While the stability of sex chromosomes is widely accepted in viviparous mammals and birds, ectothermic vertebrates are still largely viewed as having frequent turnovers in sex-determining systems. Frequent changes in sex-determining systems in ectotherms could be problematic for field ecological studies as well as for breeding programs, as molecular sexing across a phylogenetically widespread spectrum of ectothermic vertebrates would not be possible.
However, we recently documented that sex-determining systems in three important reptile lineages (caenophidian snakes, iguanas and lacertid lizards) are in fact highly conserved. We applied a new molecular procedure to identify sex within each of these three lineages (encompassing altogether around 4000 species, i.e. nearly 50% of the recent species of reptiles).
This technique uses quantitative PCR (qPCR) to compare copy numbers of genes specific for their respective Z (in caenophidian snakes and lacertids) and X (in iguanas) chromosomes between male and female genomes. The DNA samples required can be collected relatively non-invasively.

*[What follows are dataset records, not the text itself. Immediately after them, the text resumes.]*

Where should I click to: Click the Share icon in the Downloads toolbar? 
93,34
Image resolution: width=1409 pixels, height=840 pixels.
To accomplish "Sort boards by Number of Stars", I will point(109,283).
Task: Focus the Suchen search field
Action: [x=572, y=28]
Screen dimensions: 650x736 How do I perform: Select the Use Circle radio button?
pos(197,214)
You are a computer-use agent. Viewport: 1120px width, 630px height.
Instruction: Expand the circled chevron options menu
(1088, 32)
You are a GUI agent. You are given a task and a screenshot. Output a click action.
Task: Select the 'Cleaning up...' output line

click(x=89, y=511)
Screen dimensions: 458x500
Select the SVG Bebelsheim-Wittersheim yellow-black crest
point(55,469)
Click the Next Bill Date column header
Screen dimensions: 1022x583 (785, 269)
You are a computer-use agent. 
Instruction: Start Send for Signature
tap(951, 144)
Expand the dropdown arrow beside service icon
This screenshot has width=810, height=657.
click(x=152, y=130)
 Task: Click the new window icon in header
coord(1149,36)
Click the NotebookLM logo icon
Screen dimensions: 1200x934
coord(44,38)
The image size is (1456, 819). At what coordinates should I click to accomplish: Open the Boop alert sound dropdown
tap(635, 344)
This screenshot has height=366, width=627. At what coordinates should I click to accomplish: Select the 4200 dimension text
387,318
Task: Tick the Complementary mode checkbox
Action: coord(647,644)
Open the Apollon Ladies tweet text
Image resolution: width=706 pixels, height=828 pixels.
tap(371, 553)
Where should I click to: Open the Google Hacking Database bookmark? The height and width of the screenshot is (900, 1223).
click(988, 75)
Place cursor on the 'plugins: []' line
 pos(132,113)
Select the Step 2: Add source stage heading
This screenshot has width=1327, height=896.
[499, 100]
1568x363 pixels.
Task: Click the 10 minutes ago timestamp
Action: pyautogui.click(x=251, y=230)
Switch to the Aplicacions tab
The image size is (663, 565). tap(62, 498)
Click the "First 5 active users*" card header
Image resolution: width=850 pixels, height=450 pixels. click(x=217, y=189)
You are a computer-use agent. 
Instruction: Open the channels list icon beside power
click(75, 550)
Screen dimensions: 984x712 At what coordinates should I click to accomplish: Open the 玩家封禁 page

Unlike molecular sexing based on repetitive elements, this technique can be easily applied to previously unstudied species of these lineages, as the number of copies of protein-coding genes linked to thedifferentiated sex chromosomes is evolutionarily highly conserved in each. We suggest that qPCR-based molecular sexing using the comparison of gene copy number is a practical choice for non-model species of caenophidian snakes, iguanas and lacertids.
Moreover, it should also soon be available for other reptile lineages with differentiated sex chromosomes.